Zagreb set to ban mobile phones in primary schools

ZAGREB, 28 October 2025 (Hina) – Following the City of Zagreb’s recommendation earlier this school year, one hundred primary schools in the capital have introduced a ban on mobile phones, while others are preparing to follow.

According to schools, the results have been overwhelmingly positive, pupils are interacting more, showing better concentration, and incidents of online bullying have decreased, Deputy Mayor Danijela Dolenac said on Monday.

“Most children quickly adapted to the new rules,” Dolenac explained at a press conference. “Teachers say classrooms are now noisier, but in a positive way, because pupils are looking at each other instead of their screens.”

The city launched the recommendation at the start of the school year, and a survey conducted on 27 October assessed its implementation.

Dolenac highlighted three key benefits: improved social interaction among pupils, better quality of lessons and academic performance, and a reduction in digital peer violence.

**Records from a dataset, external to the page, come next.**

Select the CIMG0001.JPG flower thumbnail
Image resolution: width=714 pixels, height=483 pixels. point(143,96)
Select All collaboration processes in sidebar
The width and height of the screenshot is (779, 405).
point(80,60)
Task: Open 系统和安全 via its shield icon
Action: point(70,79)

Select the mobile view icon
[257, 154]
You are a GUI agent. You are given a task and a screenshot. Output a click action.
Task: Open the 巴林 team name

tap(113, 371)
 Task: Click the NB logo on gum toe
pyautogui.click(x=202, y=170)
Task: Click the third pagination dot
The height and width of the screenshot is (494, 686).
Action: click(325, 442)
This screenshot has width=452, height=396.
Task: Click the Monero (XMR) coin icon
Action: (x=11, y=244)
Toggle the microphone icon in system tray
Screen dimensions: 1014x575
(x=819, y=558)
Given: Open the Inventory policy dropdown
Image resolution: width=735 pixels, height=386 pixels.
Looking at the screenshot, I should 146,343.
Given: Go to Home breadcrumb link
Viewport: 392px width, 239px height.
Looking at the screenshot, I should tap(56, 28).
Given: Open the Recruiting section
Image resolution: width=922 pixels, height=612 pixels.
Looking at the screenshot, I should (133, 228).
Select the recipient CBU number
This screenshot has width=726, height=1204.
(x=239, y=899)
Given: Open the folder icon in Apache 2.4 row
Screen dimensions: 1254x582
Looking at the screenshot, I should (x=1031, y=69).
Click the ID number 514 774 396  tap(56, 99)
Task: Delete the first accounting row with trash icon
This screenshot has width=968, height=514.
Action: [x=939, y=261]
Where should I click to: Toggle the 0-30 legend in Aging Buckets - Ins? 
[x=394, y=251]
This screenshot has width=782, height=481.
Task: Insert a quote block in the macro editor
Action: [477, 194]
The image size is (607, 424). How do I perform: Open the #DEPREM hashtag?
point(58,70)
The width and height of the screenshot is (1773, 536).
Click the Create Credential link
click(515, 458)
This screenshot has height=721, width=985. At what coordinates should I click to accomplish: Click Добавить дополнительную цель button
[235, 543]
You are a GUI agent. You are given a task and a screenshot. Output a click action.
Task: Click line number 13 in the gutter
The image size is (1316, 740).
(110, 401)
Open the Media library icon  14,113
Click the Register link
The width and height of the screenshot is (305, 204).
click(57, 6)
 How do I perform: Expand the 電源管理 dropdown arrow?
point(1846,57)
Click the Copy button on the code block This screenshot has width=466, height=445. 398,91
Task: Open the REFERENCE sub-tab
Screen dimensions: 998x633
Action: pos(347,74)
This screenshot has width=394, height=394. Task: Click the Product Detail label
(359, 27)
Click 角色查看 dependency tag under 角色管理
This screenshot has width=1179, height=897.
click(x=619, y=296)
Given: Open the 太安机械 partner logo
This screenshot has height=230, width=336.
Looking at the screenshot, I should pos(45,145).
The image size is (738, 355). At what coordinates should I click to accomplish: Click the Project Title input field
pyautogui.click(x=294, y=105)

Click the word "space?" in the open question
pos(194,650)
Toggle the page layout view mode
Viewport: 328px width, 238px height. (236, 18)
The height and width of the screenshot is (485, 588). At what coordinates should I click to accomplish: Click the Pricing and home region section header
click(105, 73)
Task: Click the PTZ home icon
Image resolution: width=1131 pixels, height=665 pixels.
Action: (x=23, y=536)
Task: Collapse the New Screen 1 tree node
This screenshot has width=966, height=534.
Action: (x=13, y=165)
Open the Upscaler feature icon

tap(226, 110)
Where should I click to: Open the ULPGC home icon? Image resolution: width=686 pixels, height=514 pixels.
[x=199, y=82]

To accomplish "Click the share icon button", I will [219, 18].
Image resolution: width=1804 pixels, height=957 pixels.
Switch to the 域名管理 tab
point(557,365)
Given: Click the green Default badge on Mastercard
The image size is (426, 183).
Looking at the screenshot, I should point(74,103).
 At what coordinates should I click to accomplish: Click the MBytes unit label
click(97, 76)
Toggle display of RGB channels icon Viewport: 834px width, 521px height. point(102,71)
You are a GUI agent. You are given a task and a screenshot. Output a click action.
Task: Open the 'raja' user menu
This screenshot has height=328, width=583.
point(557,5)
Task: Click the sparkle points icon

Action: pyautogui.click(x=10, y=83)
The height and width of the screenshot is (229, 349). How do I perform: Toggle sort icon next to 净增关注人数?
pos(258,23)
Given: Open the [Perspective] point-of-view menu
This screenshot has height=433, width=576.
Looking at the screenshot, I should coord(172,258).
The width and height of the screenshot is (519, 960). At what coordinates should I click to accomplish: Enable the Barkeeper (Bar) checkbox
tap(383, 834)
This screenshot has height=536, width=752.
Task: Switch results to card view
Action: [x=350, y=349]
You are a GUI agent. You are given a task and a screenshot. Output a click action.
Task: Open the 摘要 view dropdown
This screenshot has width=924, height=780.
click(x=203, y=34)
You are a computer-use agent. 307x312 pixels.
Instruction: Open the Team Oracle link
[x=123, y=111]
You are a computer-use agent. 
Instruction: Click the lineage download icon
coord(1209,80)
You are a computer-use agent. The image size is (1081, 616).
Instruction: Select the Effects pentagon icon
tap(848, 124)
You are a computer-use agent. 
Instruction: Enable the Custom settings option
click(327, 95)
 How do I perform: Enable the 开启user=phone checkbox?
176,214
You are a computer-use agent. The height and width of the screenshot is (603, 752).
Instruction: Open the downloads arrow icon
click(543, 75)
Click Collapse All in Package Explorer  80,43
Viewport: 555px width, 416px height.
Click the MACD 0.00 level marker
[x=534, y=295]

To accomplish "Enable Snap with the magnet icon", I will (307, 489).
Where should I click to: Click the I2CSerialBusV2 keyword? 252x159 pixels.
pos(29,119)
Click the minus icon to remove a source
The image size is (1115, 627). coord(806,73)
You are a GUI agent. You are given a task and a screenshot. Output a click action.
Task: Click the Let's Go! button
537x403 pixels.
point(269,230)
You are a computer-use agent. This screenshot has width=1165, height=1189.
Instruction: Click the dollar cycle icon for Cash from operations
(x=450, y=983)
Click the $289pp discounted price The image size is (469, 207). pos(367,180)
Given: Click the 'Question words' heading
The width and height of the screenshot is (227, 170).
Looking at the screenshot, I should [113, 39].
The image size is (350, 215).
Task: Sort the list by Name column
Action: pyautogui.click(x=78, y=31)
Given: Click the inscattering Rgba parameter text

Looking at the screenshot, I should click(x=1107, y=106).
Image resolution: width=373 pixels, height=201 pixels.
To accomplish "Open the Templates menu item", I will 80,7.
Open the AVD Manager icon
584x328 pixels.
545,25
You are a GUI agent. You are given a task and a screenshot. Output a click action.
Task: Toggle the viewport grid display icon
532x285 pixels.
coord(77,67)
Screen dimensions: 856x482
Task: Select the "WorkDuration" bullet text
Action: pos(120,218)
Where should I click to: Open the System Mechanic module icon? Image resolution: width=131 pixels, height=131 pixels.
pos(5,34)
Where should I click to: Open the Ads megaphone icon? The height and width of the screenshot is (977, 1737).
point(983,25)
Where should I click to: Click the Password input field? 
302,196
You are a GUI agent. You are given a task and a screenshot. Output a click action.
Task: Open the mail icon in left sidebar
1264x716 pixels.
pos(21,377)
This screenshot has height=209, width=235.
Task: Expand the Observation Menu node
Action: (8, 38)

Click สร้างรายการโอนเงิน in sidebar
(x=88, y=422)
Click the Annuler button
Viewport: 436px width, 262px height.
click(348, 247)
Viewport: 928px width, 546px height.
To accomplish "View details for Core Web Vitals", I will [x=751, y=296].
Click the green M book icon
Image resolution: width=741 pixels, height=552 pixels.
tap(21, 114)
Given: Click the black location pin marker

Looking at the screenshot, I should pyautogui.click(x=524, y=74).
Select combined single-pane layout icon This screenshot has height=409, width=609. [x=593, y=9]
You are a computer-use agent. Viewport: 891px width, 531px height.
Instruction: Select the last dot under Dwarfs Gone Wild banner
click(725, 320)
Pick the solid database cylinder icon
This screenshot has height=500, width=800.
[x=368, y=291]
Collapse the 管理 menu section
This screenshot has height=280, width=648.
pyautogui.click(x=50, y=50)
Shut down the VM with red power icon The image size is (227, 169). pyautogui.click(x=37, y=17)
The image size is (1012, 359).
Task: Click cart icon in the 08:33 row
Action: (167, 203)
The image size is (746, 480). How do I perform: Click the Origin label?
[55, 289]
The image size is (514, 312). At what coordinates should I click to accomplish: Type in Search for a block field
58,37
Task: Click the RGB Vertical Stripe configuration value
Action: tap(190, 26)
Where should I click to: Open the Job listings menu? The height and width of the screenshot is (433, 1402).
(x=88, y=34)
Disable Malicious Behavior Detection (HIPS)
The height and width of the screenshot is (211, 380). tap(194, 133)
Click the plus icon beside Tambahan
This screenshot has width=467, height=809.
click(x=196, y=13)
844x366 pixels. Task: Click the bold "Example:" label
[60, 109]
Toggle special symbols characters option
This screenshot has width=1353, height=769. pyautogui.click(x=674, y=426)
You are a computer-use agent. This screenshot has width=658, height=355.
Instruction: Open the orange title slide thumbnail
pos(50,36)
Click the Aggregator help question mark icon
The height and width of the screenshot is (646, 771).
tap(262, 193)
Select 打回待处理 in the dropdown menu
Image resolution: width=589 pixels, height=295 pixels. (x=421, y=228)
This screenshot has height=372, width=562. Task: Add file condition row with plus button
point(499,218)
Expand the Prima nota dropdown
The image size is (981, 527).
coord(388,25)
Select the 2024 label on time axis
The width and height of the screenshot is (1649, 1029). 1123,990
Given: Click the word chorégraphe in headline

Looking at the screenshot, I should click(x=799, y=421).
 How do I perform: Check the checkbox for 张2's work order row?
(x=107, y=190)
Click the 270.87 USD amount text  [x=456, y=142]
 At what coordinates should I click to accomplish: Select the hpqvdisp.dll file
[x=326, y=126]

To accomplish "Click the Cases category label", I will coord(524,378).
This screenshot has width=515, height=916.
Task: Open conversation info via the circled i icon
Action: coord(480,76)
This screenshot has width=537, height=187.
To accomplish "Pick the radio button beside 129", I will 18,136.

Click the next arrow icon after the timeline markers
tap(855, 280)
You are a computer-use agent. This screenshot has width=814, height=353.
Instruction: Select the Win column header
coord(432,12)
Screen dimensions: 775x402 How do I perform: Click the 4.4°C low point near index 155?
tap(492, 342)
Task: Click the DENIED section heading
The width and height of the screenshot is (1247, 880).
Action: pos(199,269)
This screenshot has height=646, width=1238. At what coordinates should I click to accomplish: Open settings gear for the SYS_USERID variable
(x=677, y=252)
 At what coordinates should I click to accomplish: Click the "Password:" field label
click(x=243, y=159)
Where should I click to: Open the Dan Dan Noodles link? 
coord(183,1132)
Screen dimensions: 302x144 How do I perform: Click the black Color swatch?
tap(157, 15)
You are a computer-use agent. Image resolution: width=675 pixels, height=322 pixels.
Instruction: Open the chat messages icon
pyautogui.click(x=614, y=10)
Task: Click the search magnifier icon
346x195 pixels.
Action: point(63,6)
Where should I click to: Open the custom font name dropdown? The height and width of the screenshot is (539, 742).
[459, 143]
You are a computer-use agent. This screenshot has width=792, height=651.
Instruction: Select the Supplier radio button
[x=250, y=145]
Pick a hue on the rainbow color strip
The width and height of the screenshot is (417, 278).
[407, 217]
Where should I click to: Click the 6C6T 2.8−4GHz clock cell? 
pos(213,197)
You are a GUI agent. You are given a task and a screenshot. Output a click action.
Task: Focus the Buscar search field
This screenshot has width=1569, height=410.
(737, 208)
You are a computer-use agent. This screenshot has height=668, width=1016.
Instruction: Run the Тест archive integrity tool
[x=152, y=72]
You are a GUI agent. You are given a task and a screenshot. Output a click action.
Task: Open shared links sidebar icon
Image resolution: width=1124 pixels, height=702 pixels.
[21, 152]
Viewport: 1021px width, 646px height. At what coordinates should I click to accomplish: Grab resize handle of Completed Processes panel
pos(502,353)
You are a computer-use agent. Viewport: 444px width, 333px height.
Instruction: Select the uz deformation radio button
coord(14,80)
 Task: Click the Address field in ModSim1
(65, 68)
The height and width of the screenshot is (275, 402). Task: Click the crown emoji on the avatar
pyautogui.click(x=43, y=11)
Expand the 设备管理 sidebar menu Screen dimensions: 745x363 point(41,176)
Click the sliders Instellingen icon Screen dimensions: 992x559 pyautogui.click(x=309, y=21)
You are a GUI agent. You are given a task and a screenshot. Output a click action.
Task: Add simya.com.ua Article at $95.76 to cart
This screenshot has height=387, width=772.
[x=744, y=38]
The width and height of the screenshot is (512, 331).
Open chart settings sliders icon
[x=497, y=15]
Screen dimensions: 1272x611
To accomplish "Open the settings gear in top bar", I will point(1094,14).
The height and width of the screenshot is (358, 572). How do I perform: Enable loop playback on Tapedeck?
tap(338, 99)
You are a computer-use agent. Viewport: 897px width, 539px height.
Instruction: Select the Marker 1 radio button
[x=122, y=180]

She described the move as “an important step”, while noting that it “does not solve the entire problem” of children’s exposure to digital risks.

Možemo! Presents Proposal for National Law on Digital Protection of Children

Member of Parliament Ivana Kekin, from the green-left party Možemo!, has introduced a Draft Law on the Digital Protection of Children, aiming to regulate mobile phone use in primary schools across Croatia.

Under the proposal, pupils would still be allowed to bring their phones to school but would have to switch them off and store them safely upon arrival. Exceptions would be made only for medical reasons. The goal, Kekin explained, is not a ban for its own sake but to “create conditions for learning, conversation and socialisation instead of staring at screens.”

The draft law also includes several broader measures:

• Filtered school networks that block access to social media and non-educational websites on school Wi-Fi.

• Mandatory age verification and parental consent for children under 15 to open social media profiles, requiring platforms to use privacy-friendly verification systems that do not collect personal data or documents.

• Clearer mechanisms for preventing and responding to online violence, including obligations for platforms to display anti-bullying messages, offer simple reporting tools, and promptly remove harmful content. The state would provide education and psychological support for pupils, parents and teachers.

Kekin stressed the urgency of protecting children from the influence of social media algorithms.

“Children aged between nine and fifteen spend more than three hours a day on screens and social media. Over 70 percent of upper primary pupils in Croatia are online for more than three hours daily, a third experience online violence at least once a month, and a quarter admit to being perpetrators themselves,” she said.

“These statistics are devastating. Until now, Croatia has had no law to protect children in the digital space,” she added.

Kekin concluded by saying: “The digital world must not be a Wild West of childhood, but a place for healthy development, creativity and connection, as long as we set clear rules that protect what matters most: children’s focus, self-respect and mental health.”